*ABOUT THIS TASK*
The result should be an exact copy of the entries that follow, with no pictures included.

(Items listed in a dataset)

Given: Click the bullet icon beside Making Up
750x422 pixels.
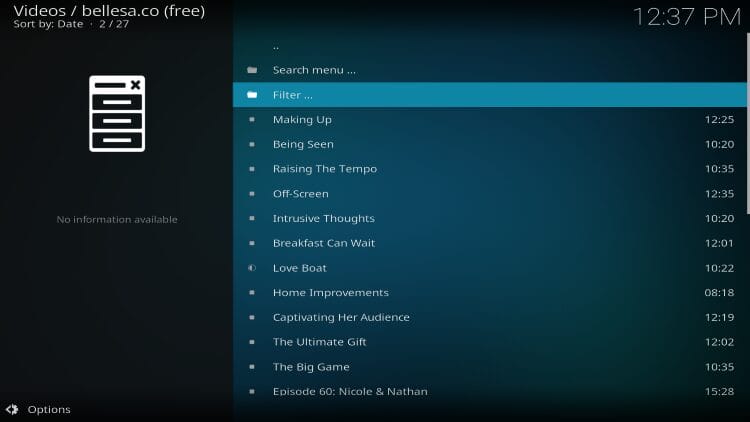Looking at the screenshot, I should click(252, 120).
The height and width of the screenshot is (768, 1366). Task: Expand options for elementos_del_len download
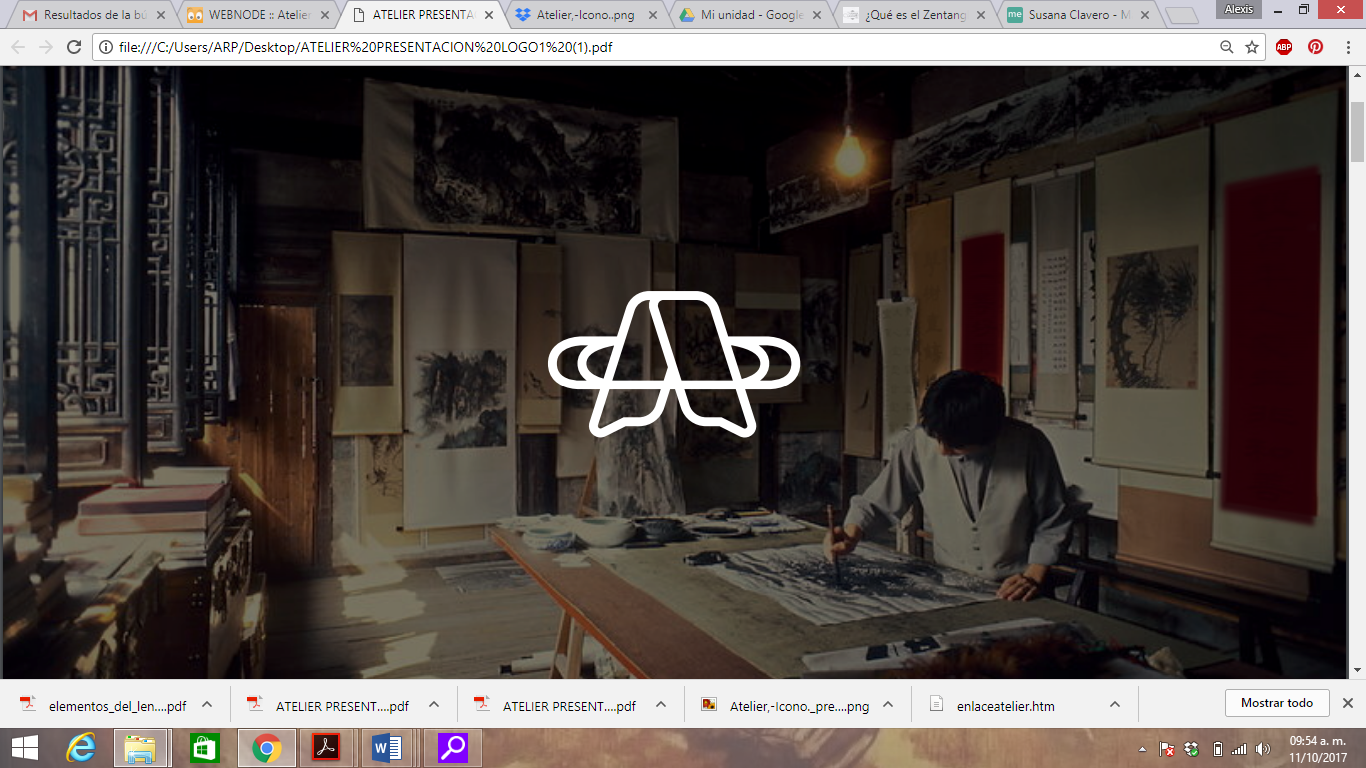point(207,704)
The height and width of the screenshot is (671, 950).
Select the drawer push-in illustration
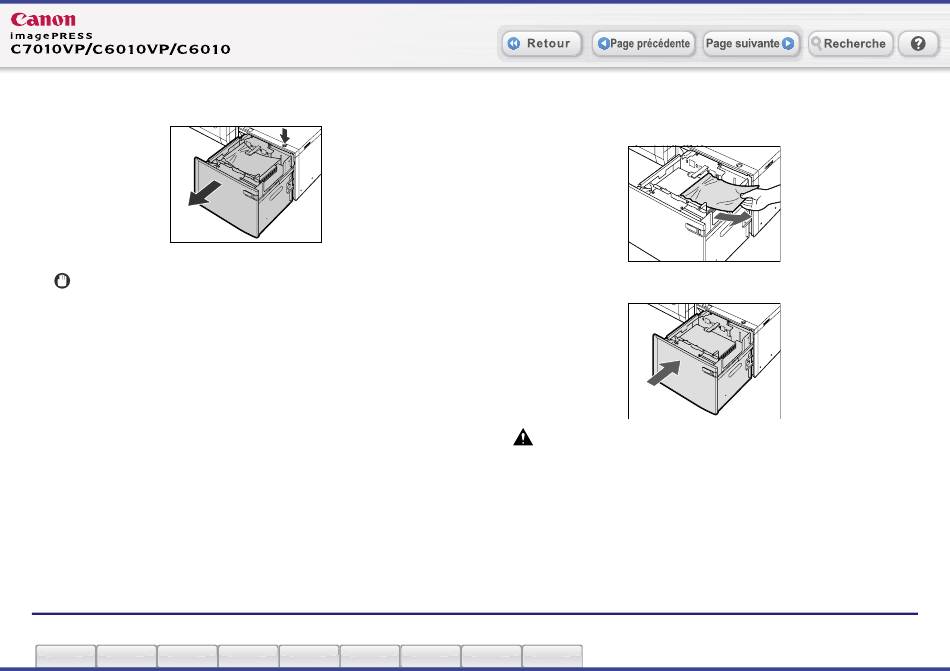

*RESULT OF THIS TASK*
Given: Click the bullet icon beside Making Up
750x422 pixels.
Looking at the screenshot, I should click(252, 120).
The height and width of the screenshot is (768, 1366). Task: Expand options for elementos_del_len download
point(207,704)
The height and width of the screenshot is (671, 950).
Select the drawer push-in illustration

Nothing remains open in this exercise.